Intervention de Cendra Motin

Réunion du mercredi 20 février 2019 à 9h30
Commission des finances, de l'économie générale et du contrôle budgétaire

Photo issue du site de l'Assemblée nationale ou de WikipediaCendra Motin :

Par cette proposition de loi, monsieur le rapporteur, vous nous proposez le rétablissement de l'ISF dans sa dernière forme connue et une révision du barème de l'IR afin de le rendre plus progressif.

Vous nous offrez à cette occasion la possibilité de débattre du sens de l'impôt. Vous rappelez avec raison que le consentement à l'impôt est l'un des piliers de notre Constitution et qu'il convient de se demander comment nous pouvons parvenir à rendre cet impôt plus acceptable. En l'espèce, il me semble que vous nous invitez à nous poser la question suivante : le consentement de l'impôt repose-t-il sur sa dimension symbolique ou sur son efficacité et sur une plus juste répartition de l'effort demandé à chacun ? Nous n'épuiserons sans doute pas aujourd'hui ce débat, la question est vaste et, surtout, les Français sont en train de se la poser collectivement, depuis un mois et encore pour quelques semaines, dans le cadre du grand débat national.
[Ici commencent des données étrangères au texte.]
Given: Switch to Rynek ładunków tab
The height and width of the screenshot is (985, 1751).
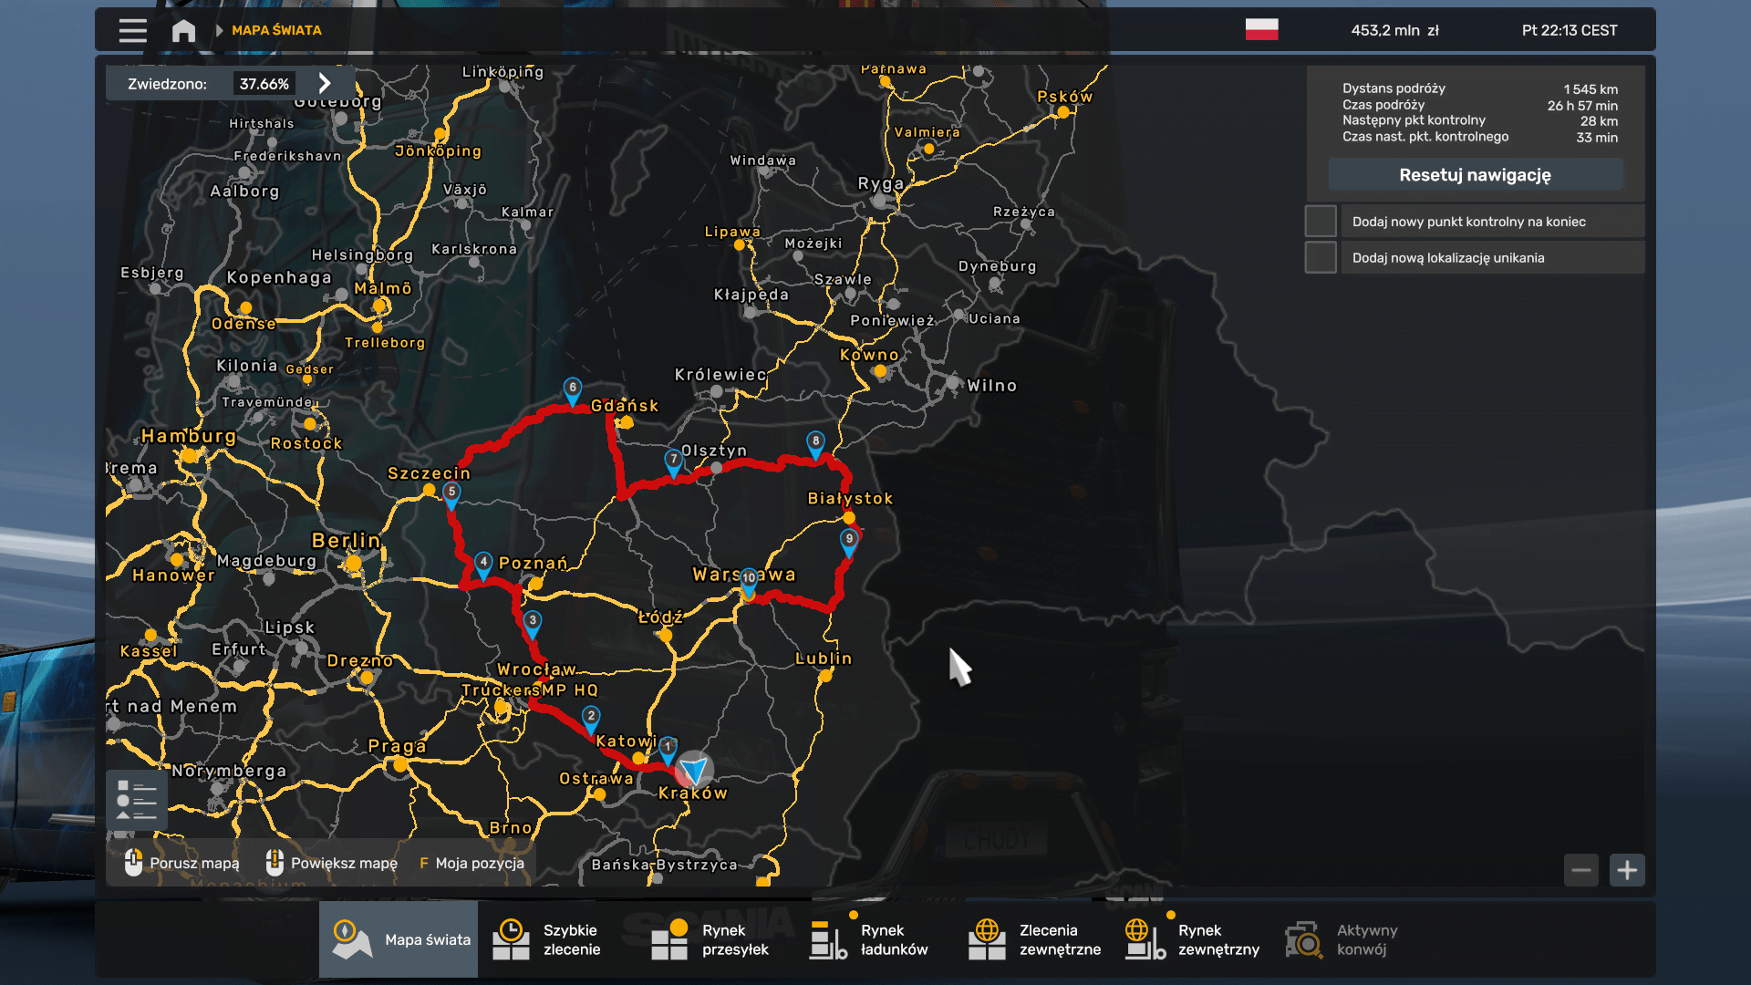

Pour notre part, nous apporterons la contradiction à partir de quelques éléments qui nous semblent essentiels.

Tout d'abord, le rétablissement pur et simple à l'ISF tel qu'il existait avant sa transformation en impôt sur la fortune immobilière (IFI) n'est pas satisfaisant. Vous l'écrivez vous-même dans l'exposé des motifs. Avec cette version de l'ISF, à laquelle de grandes fortunes échappaient, vous manquez effectivement votre objectif de fiscaliser les plus gros patrimoines.

De plus, un tel rétablissement de l'ISF serait un très important signe d'instabilité fiscale. La transformation de l'ISF en IFI a à peine un an ! Au-delà même des changements de comportement que cette transformation a pu induire, que nous connaîtrons une fois qu'elle aura été évaluée, l'instabilité fiscale peut, nous le savons, inciter les plus mobiles, souvent les plus riches, à chercher à échapper à une fiscalité qu'ils jugent trop fortes. Dès lors, le rétablissement de l'ISF nous exposerait au risque de reperdre les recettes directes ou indirectes que nous procurent ces personnes.

Le produit de l'ISF ne serait pas non plus de nature à permettre des politiques publiques très ambitieuses ni un rétablissement de nos finances publiques. D'ailleurs, ne plus avoir cet ISF ne nous a pas empêchés d'agir et de mener des politiques publiques très fortes en faveur des plus défavorisés, avec un plan pauvreté d'un montant de 4,5, milliards d'euros, ou de la formation, avec 2,5 milliards d'euros pour la formation des jeunes et des seniors, publics fragiles victimes du chômage. Cela ne nous a pas non plus empêchés d'exonérer de la taxe d'habitation 80 % des Français. Finalement, nous parvenons à redonner du pouvoir d'achat aux Français qui en ont le plus besoin, et ce pour un montant trois fois plus élevé que le produit de l'ISF.

Vous proposez également de rendre le barème de l'impôt sur le revenu plus progressif, avec une meilleure répartition de l'effort fiscal entre tous les Français, objectif auquel nous souscrivons : c'est ce que demandent les Français. Cependant, avec un montant de 12 milliards d'euros, soit trois fois ce que pouvait rapporter l'ISF, ce que vous proposez est beaucoup trop coûteux pour nos finances publiques.

Si la progressivité de l'IR peut être discutée, son caractère redistributif n'est pas en cause. Nous prendrons donc votre proposition de loi, monsieur le rapporteur, comme une véritable proposition de réflexion dans le cadre du grand débat. Cependant, vous comprendrez que nous ne puissions voter en sa faveur aujourd'hui.